**Stated goal**.
Reproduce the data below word for word, starting at its beginning and ending with the line that contains "Action: (87, 205)", including both ends. Leave out the pictures.

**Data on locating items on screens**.
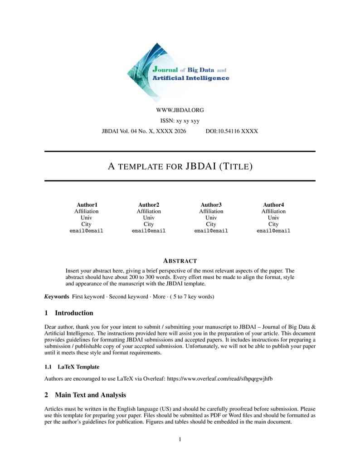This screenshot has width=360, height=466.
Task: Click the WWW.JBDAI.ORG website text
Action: (180, 110)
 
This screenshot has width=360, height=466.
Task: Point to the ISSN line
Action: (180, 121)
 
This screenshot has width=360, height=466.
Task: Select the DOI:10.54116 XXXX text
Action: (229, 131)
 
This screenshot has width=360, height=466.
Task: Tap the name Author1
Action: (87, 205)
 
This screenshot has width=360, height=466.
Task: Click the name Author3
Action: (211, 205)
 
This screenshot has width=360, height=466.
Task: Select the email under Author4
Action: (273, 231)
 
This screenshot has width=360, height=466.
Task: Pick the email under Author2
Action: (149, 231)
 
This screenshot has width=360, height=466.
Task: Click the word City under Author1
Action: (86, 224)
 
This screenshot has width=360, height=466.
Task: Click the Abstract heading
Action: (180, 261)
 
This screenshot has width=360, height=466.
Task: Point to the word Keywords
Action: (57, 297)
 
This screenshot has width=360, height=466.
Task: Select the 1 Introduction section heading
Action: (69, 313)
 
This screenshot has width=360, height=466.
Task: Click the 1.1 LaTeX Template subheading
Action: (72, 367)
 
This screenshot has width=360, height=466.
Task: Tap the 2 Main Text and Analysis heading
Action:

**Written solution**.
This screenshot has width=360, height=466.
Task: Click the WWW.JBDAI.ORG website text
Action: (180, 110)
 
This screenshot has width=360, height=466.
Task: Point to the ISSN line
Action: (180, 121)
 
This screenshot has width=360, height=466.
Task: Select the DOI:10.54116 XXXX text
Action: (229, 131)
 
This screenshot has width=360, height=466.
Task: Tap the name Author1
Action: (87, 205)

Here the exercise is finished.